A good a very simple first step that can be done in just a couple of days from the point we are right now, to validate the why, and make the how/output cheap and ensure an outcome:

  1. Set a list of criteria* based on the problems reported, UI/UX knowledge on dataviz, common sense; and a target minimum "rating"
  2. Test a subset of the available colors schemes in a very quick & cheap, semi-realistic setting: 15-20 internal users; the source{d} proposed + current and superset default + some other we think it's a good candidate color schemes; 4 main different chart types common on our dashboards;
    1. Apply the palettes to a few different common charts types on some setting that's easy and quick, like tools available for this, superset UI (if just editing the chart and saving) or even Google Sheets with data exported from the Superset charts;
    2. Send link to users on Slack; Ask users to rate each scheme based on the criteria available; ask users to rank criteria; can be straight in the google sheets, or a simple form + screenshots;
  3. Adjust the criteria rank based on user feedback, calculate the ratings for each color scheme, see which make the cut / are the best rated;
    1. If one or more make the cut, the best-rated one becomes the (new) default, only then code is written, PR is made and merged for new release to be tagged, communicate release
    2. If none make the minimum cut, see the most efficient change that can be made to make one of the best ranked schemes to make it.
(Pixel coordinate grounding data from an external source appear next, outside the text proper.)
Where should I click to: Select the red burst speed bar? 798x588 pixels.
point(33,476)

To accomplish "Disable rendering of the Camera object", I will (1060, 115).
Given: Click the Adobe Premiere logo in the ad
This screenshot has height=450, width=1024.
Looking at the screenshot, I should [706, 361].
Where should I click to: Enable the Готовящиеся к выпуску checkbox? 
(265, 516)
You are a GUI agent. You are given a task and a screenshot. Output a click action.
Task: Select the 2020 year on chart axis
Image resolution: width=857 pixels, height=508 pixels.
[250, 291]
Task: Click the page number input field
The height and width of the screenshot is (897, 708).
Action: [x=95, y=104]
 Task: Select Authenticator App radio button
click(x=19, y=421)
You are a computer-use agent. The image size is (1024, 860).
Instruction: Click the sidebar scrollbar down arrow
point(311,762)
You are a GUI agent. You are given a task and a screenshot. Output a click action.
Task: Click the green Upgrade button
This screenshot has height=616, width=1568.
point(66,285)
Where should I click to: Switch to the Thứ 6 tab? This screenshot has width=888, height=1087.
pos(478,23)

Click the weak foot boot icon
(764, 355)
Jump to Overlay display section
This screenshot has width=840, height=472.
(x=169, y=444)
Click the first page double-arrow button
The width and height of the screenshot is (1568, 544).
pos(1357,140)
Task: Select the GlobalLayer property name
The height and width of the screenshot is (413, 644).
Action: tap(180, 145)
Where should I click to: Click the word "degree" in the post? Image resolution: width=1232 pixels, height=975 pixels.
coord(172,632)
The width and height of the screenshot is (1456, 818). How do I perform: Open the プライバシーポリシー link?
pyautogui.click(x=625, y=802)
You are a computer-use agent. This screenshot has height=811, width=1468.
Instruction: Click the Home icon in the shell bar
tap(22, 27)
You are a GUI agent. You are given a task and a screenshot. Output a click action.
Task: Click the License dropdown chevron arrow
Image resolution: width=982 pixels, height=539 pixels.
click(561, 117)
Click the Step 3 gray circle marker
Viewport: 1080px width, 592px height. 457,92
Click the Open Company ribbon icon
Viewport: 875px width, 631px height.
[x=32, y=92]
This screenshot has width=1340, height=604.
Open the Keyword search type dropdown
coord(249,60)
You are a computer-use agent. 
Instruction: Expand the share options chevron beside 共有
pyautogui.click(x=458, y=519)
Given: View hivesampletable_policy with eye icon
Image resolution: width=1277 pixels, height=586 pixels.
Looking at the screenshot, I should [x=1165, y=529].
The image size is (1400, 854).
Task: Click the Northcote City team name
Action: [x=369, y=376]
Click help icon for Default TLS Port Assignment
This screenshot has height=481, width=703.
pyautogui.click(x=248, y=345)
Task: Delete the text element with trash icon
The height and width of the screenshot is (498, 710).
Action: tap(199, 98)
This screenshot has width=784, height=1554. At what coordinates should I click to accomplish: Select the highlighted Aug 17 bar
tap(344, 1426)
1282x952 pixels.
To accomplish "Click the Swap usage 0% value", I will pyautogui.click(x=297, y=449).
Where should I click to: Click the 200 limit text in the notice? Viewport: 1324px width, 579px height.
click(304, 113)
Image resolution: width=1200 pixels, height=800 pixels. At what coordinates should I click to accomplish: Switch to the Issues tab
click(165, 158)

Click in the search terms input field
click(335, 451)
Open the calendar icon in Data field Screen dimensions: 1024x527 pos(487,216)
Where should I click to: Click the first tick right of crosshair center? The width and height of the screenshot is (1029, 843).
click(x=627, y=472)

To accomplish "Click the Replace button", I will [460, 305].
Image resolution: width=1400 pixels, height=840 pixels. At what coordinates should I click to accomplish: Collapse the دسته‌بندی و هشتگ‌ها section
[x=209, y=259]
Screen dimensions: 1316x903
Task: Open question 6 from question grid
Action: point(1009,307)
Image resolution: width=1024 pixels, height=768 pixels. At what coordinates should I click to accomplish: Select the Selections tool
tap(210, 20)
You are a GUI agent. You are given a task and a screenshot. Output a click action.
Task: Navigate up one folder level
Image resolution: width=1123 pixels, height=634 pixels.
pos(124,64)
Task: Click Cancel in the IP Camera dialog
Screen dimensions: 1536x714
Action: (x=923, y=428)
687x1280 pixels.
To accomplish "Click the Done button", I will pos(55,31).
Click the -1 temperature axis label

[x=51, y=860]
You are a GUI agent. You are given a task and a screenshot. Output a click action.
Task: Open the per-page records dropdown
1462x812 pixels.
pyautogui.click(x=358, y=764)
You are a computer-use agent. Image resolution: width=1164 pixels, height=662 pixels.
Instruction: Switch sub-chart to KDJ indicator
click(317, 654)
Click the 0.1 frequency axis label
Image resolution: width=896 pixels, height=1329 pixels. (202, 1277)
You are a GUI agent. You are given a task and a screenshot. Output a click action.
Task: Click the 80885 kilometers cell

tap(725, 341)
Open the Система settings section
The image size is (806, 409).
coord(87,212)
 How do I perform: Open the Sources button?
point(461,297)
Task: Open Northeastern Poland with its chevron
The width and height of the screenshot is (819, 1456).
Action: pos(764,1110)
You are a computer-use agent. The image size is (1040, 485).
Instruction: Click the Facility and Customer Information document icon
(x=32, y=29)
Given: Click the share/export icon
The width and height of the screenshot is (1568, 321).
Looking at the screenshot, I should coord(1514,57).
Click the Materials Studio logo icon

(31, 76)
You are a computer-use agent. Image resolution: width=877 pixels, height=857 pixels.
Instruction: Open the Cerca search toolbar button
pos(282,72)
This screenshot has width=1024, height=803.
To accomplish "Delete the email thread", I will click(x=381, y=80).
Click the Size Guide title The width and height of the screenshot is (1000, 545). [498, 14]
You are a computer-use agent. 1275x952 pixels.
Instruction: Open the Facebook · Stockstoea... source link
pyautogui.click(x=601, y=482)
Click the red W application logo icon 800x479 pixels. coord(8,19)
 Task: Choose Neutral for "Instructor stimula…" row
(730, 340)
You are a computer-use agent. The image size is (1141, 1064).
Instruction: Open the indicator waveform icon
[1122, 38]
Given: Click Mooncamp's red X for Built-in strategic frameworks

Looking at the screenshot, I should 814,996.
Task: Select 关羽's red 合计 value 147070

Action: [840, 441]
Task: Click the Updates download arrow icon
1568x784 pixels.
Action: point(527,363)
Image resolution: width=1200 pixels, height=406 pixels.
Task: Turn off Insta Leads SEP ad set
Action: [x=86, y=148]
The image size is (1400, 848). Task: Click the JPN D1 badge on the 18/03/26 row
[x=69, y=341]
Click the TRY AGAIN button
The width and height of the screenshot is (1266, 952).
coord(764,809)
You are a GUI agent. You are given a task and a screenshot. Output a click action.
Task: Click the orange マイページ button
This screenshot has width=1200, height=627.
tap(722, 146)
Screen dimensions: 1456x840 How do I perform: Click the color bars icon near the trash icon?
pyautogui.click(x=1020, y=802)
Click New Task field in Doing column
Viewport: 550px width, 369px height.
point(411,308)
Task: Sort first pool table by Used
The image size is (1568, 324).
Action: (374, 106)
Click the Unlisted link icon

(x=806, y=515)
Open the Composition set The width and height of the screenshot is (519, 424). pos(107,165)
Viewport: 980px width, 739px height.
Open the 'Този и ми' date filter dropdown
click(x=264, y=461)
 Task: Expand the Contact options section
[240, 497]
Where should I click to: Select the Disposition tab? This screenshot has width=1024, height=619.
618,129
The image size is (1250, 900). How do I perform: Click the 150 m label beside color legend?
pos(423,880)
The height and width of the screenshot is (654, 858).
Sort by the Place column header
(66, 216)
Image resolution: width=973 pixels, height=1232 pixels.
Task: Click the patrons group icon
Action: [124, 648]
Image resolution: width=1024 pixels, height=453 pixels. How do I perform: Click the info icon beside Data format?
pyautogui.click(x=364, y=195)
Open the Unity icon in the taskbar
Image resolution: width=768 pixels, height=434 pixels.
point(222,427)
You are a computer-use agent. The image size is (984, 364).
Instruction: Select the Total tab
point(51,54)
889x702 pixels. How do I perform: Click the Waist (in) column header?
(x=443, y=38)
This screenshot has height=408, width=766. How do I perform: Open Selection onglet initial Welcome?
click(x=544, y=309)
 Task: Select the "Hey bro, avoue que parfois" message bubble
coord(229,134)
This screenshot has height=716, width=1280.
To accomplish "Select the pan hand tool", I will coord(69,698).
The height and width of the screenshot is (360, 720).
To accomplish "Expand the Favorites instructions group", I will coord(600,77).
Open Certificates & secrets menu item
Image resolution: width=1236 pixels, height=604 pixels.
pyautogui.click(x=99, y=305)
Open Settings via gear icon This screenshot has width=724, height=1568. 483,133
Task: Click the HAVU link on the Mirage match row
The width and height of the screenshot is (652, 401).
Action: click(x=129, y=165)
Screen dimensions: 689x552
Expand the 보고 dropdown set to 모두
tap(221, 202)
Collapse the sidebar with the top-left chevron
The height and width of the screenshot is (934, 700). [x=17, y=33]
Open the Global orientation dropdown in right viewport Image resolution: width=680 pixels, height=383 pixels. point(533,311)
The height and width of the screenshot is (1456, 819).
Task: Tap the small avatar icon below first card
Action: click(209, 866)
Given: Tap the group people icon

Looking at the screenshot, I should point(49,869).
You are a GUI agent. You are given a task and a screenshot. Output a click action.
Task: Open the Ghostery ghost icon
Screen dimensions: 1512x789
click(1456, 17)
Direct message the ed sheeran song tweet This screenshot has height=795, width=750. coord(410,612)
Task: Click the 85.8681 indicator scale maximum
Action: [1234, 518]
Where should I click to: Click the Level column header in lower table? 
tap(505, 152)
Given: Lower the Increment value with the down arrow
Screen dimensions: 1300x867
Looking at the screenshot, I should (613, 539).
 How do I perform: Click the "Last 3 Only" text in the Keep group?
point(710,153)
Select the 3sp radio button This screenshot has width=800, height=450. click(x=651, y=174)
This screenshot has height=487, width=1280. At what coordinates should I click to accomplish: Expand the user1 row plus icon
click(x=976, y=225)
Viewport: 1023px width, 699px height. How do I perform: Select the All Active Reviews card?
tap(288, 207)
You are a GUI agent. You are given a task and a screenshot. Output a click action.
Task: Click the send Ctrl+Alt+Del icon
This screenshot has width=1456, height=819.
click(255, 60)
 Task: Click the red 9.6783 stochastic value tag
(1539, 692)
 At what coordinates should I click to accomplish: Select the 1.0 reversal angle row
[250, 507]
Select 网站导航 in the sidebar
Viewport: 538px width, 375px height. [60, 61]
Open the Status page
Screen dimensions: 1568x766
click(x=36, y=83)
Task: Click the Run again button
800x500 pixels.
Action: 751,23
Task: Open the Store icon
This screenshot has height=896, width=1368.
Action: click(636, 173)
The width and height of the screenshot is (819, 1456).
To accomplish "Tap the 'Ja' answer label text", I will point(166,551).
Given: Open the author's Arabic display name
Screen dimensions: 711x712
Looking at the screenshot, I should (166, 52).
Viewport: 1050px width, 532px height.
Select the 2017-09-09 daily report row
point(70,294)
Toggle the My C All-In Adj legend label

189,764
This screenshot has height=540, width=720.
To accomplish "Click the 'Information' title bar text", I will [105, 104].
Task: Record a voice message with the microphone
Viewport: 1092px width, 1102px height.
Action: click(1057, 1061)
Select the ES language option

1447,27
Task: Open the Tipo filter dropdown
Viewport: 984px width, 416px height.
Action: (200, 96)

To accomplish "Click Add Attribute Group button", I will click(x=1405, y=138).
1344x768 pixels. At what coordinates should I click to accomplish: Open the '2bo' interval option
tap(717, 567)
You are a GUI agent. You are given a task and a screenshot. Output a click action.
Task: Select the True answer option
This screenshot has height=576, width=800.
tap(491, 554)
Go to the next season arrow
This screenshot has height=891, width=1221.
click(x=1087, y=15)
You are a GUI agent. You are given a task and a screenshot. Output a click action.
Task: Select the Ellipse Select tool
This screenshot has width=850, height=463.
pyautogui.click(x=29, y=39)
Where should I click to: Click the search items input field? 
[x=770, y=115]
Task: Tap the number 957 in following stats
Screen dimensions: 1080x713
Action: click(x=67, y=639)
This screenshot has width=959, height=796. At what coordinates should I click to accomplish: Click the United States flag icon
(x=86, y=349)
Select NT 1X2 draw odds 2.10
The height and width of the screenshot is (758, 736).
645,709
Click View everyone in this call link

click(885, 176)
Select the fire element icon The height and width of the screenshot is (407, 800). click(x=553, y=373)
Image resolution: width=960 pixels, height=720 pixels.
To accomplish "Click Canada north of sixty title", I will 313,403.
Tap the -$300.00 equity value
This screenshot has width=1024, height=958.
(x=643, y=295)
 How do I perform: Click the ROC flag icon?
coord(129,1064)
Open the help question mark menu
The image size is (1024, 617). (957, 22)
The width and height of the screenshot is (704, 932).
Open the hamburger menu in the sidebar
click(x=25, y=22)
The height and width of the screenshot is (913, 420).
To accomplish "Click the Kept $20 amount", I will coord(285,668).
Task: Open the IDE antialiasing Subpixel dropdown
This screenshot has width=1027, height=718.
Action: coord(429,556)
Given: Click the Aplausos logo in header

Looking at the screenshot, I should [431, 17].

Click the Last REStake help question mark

Test it again with some of the most critical people on this one.

In the best case scenario, it might be that the issues we seem to have are minor enough we don't care enough to fix them right now, or that we find a good one.

In the worst case scenario, all palettes have problems, but at least we know which ones, to what extent, and can work iteratively to fix them and repeat the process.

*A list of goals and constraints for the problem at hand:

  1. Colors should be visible on the white background
  2. Colors should make overlaid text labels visible
  3. Colors should be varied enough that in most real-life charts each data series is uniquely colored
  4. Colors should be distinguishable when presented sequentially
    1. The user cannot hand pick the color for a given data series in a palette
    2. Superset has this data series <-> color consistency feature (bug) we probably don't want to change now
    3. Superset had a color order randomization issue
  5. Colors should work for most chart types that we use on dashboards
    1. Colors should not break existing charts & dashboards
  6. Colors should be distinguishable by vision deficients
  7. Colors should be distinguishable on mid-range displays
  8. Colors should help eye navigation and avoid noisiness/confusion
  9. Colors should avoid conveying undue semantics, like groups that aren't groups, or "good"/"bad"
  10. Colors should not be tiresome to look at for long periods
  11. Colors should convey more neutral or positive than negative emotions
  12. Colors should be simple to use—the simplest is not to have to think of them by default
  13. Colors should relate to source{d} branding, so users know they are looking at a chart/product coming from source{d}
dpordomingo commented 4 years ago

Example of how important it is choosing proper palette and proper data when trying to show some info.